• 読解用抜粋
——————————

2008年07月03日 04時54分11秒 | CURRY-専門店・喫茶店・チェーン系



GX100

東京駅地下街を散策するのがたまらなく大好きなんだけど、自分にとってのホームはあくまでも八重洲側。
幼少の頃、何度か母親と大丸で買い物をして、最後に大丸レストランフロアででメシを喰った記憶があり(大衆食堂グリーンビューという階上食堂で蟹玉定食を食べたときの感動は今も忘れねえ)、原体験的に八重洲地下街の空気や匂い、仕立屋や薬屋、中華料理屋、文具店に喫煙具店(!)など八百万の商店が建ち並ぶ凡百の通路の趣きなどが躯に焼き付いちまってる。

そんな幼少期の刷り込みが未だ色褪せない八重洲地下街に対して、丸ノ内側の地下街ってのはやたらと未来的。常に変化し続けるビジネス街の地下だからか、時間の燻蒸というものをまったく感じさせず、つるつると小綺麗なミニマルデザイン風の地下通路が縦横無尽に広がっている。ゆえに俺のような非エグゼティブな人間にとっては、どこか居心地の悪さを感じてしまう、ある種の結界のような空間でもあったりする。

そんなアウェー感強い丸ノ内側の地下街の一角に、実は老舗のカレー屋がある。もちろんこの地で歴史を紡いだということではなく、関西で60年以上の歴史を持つ老舗カレー店がここ丸ノ内の地下街の一角、「TOKIA」に進出してきたのだ。それが知る人ぞ知る「インデアンカレー」。“インディアン”ではなく“インデアン”という店名に老舗を感じる。

——————————

• 提供データ
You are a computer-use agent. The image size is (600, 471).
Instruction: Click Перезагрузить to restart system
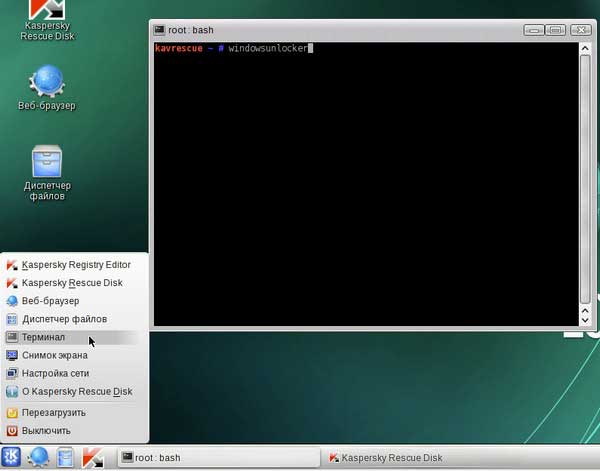(x=53, y=412)
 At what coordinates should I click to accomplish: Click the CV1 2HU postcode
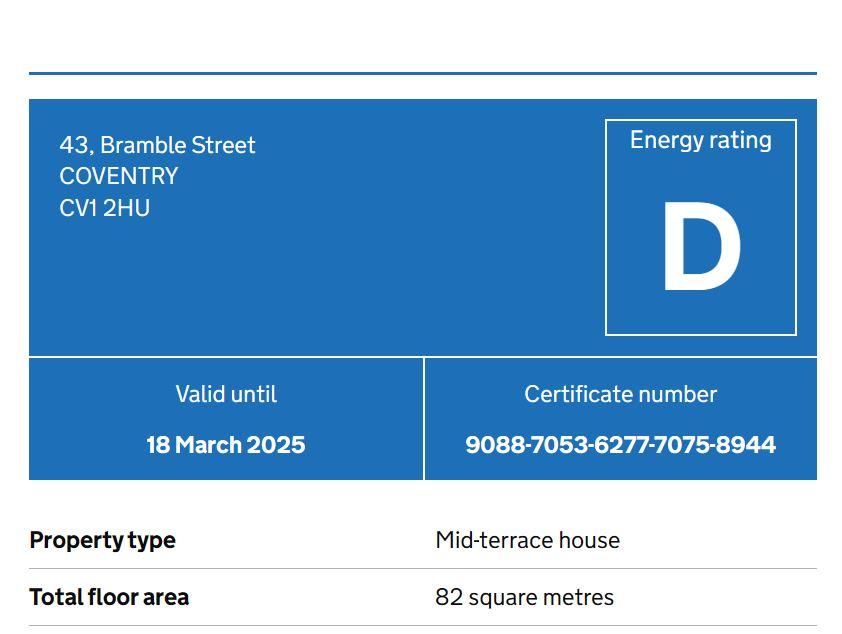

——————————

• 作業指示
(a) 東京駅地下街についての文章をもとに、次の問いに答えてください。
(i) 幼少期に大衆食堂グリーンビューで食べたものは何か。
(ii) 丸ノ内側の地下通路は、どのようなデザイン風と書かれているか。
(iii) 「インデアンカレー」は、どの地方で何年以上の歴史を持つ店とされているか。
(b) 東京駅地下街についての文章を、最後の文の後から書き継いでください。

• 作業別回答
(a)
(i) 蟹玉定食
(ii) つるつると小綺麗なミニマルデザイン風
(iii) 関西で60年以上

(b)
このカレーが凄ぇ。何が凄いのかって言えば、「舌の錯覚を利用したウマ味の演出」という高度なワザをカマしてくれる点。その意味は喰ってみれば分かる。まず一口目が強烈に甘い。塩と砂糖を入れ間違えたかのようなヤバい甘さだ。で、4~5回咀嚼して嚥下しようと思った頃に強烈な辛さが襲ってくる。この辛さ、小学生だったら顔をしかめて咽せ返るレベル。普通のカレー屋だったら間違いなく裏メニューでしか出せない辛さだ。そんな甘さと辛さの時間差に「なんだこれは」と首を傾げているうち、やがてそれらが混じりはじめ二重奏となる。ここからが美味い。なんというか「喉がお呼び」といった本能に直接訴えかけてくる旨さでスプーンを口に運ぶピッチが自然と早くなる。そうやって「止まらない、止められない」といった状態のなか、カレーを食い終えることになる。

甘味→辛味の変化というのはカレーの基本だってことは分かるけど、ここのはその2つが両極端。その最大振幅の大きさがベロを麻痺へと誘い、どんなメカニズムなのかは分からないがそれが旨さへと昇華している。いやぁ、なかなかに面白いカレーだ。願わくば、この店、八重洲側にも出来て欲しい。どう考えてもあの空間にこそマッチする店だと思うんだぜ。